▶ **WHAT THIS TASK INVOLVES**
Set down a precise copy of the whole listing.

▶ **DATA SHOWN**
━━━━

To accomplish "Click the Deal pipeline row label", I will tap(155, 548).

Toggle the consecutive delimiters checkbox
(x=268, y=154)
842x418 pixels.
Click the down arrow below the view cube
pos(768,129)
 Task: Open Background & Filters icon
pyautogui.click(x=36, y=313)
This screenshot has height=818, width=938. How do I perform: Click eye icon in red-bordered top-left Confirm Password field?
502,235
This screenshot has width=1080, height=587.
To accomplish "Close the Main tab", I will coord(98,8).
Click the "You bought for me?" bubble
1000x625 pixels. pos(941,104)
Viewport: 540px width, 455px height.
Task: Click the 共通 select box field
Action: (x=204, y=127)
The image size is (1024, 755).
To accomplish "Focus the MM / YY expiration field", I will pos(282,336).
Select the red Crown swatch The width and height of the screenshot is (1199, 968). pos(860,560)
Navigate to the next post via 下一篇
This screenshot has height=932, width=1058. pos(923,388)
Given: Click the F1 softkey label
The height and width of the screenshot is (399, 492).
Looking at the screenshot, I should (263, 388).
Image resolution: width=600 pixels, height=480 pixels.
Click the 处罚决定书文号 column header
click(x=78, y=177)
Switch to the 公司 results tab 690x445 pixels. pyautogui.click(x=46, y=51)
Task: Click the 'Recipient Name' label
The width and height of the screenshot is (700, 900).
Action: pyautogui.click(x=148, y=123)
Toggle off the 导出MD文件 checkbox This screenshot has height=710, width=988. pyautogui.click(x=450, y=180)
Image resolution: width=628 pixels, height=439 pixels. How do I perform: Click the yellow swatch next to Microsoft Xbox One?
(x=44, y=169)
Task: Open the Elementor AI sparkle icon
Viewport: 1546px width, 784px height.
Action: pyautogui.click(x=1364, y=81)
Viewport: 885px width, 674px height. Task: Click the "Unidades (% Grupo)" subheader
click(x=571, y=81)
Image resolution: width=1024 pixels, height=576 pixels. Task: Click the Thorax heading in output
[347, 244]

━━━━

▶ **SOLUTION FOR THIS EXERCISE**
To accomplish "Click the Deal pipeline row label", I will tap(155, 548).

Toggle the consecutive delimiters checkbox
(x=268, y=154)
842x418 pixels.
Click the down arrow below the view cube
pos(768,129)
 Task: Open Background & Filters icon
pyautogui.click(x=36, y=313)
This screenshot has height=818, width=938. How do I perform: Click eye icon in red-bordered top-left Confirm Password field?
502,235
This screenshot has width=1080, height=587.
To accomplish "Close the Main tab", I will coord(98,8).
Click the "You bought for me?" bubble
1000x625 pixels. pos(941,104)
Viewport: 540px width, 455px height.
Task: Click the 共通 select box field
Action: (x=204, y=127)
The image size is (1024, 755).
To accomplish "Focus the MM / YY expiration field", I will pos(282,336).
Select the red Crown swatch The width and height of the screenshot is (1199, 968). pos(860,560)
Navigate to the next post via 下一篇
This screenshot has height=932, width=1058. pos(923,388)
Given: Click the F1 softkey label
The height and width of the screenshot is (399, 492).
Looking at the screenshot, I should (263, 388).
Image resolution: width=600 pixels, height=480 pixels.
Click the 处罚决定书文号 column header
click(x=78, y=177)
Switch to the 公司 results tab 690x445 pixels. pyautogui.click(x=46, y=51)
Task: Click the 'Recipient Name' label
The width and height of the screenshot is (700, 900).
Action: pyautogui.click(x=148, y=123)
Toggle off the 导出MD文件 checkbox This screenshot has height=710, width=988. pyautogui.click(x=450, y=180)
Image resolution: width=628 pixels, height=439 pixels. How do I perform: Click the yellow swatch next to Microsoft Xbox One?
(x=44, y=169)
Task: Open the Elementor AI sparkle icon
Viewport: 1546px width, 784px height.
Action: pyautogui.click(x=1364, y=81)
Viewport: 885px width, 674px height. Task: Click the "Unidades (% Grupo)" subheader
click(x=571, y=81)
Image resolution: width=1024 pixels, height=576 pixels. Task: Click the Thorax heading in output
[347, 244]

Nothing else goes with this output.